For an older adult or couple who would like to live independently, various technologies, renovations, and modifications can be considered to help prevent falls and provide other support.
Medical alert systems continue to advance their technology; in addition to summoning help at the press of a button, some of the newer systems like Lifeline’s HomeSafe can automatically detect falls. This could be a life-saving measure if your patient is not able to activate the help signal after a fall. Other systems are mobile, able to track seniors when they are outside of their homes. And baby boomers adept at using technology may rely on smartphone apps for immediate medical support.
Smart home technologies that support convenience, security, and assistance in the home are starting to gain popularity. The specific technologies that assist aging in place will likely be a growing niche. Home sensors connected to smartphones for opening and closing doors and smart refrigerators that sense spoiled food are just two examples of the technologies already available. Future smart home designs by LeadingAge include sensors to measure sleep quality and monitor breathing, heart rate, and motion.

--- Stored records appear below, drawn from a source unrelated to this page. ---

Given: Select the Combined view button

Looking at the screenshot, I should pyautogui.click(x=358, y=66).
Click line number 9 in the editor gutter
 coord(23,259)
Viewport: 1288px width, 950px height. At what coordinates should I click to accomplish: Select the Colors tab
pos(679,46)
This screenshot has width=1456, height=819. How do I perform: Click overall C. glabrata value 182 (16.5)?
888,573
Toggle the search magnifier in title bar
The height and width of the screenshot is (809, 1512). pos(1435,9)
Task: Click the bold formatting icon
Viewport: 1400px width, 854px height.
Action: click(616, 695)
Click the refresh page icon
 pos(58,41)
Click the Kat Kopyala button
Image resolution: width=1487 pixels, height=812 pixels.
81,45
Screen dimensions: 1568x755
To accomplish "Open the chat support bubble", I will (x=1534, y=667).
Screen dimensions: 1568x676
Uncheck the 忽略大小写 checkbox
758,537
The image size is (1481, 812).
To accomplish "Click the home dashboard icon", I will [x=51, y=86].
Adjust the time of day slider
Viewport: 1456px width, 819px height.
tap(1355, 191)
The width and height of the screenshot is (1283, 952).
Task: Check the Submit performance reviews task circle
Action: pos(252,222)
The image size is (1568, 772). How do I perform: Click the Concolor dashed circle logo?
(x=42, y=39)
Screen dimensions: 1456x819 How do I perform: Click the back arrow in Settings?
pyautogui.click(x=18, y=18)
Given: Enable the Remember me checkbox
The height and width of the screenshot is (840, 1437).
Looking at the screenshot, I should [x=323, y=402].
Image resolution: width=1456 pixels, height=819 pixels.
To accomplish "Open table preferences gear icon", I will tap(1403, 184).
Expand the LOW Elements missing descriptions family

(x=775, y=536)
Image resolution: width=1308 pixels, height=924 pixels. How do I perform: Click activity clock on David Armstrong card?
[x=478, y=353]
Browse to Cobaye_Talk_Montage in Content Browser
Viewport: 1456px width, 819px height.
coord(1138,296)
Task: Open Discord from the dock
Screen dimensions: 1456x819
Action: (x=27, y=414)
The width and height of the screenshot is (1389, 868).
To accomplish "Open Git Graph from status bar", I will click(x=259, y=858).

Telemedicine or telehealth technologies set up two-way communication between patients at home and physicians in the office, supporting those with complex chronic conditions or those who are restricted in their ability to reach the physician’s office. This ongoing medical support has been found to reduce depression and improve general health and social functioning when compared to standardized care. Regular contact may also mean better communication between provider and patient regarding medications and any side effects, noncompliance, or financial strain. Incorporating a medication dispensing service in addition to these technologies may help seniors adhere to their prescriptions, in turn supporting their health and ability to remain independent.
When adults move later in life, they often look for a home that meets certain livability requirements, such as a one- or no-step entrance to the house and one level that includes a bedroom, full bath, and kitchen. If these accessibility requirements are met, modifications may be added to further improve comfort and safety.
According to the MetLife Report on Aging in Place 2.0, the following are the top three tiers of priority modifications:
1. Falls prevention:
- Steps: Install sturdy handrails on both sides; secure or remove carpeting.
- Bathroom: Install grab bars and grips; remove throw rugs here and elsewhere in the house.
- Lighting: Ensure proper lighting and light switches, particularly in hallways, entryways, and stairs; install soft path lighting for nighttime.
2. Ease of movement:
- Steps: Reduce the number of steps or step height; increase horizontal step depth for easy side-stepping.
- Pathways: Remove steps to the bedroom and bathroom; clear the pathway to these rooms.
- Furniture: Reposition furniture, entertainment systems, and other potential obstructions to movement.
3. More substantial remodeling:
- Kitchen: Install multilevel or seated food prep areas.
- Bathroom: Install a heated sink, toilet assistance space, and a no-step shower or bath lift mechanism.
- Outdoors: Install sun and rain protection.
- Power sources: Ensure backup in case of a power outage.
As your patients age and potentially face decline in health, many questions may arise concerning their living situation. For those who strive to live independently, good planning and a smart use of technology, design, and supportive care can set them up to realize their desire to age in place.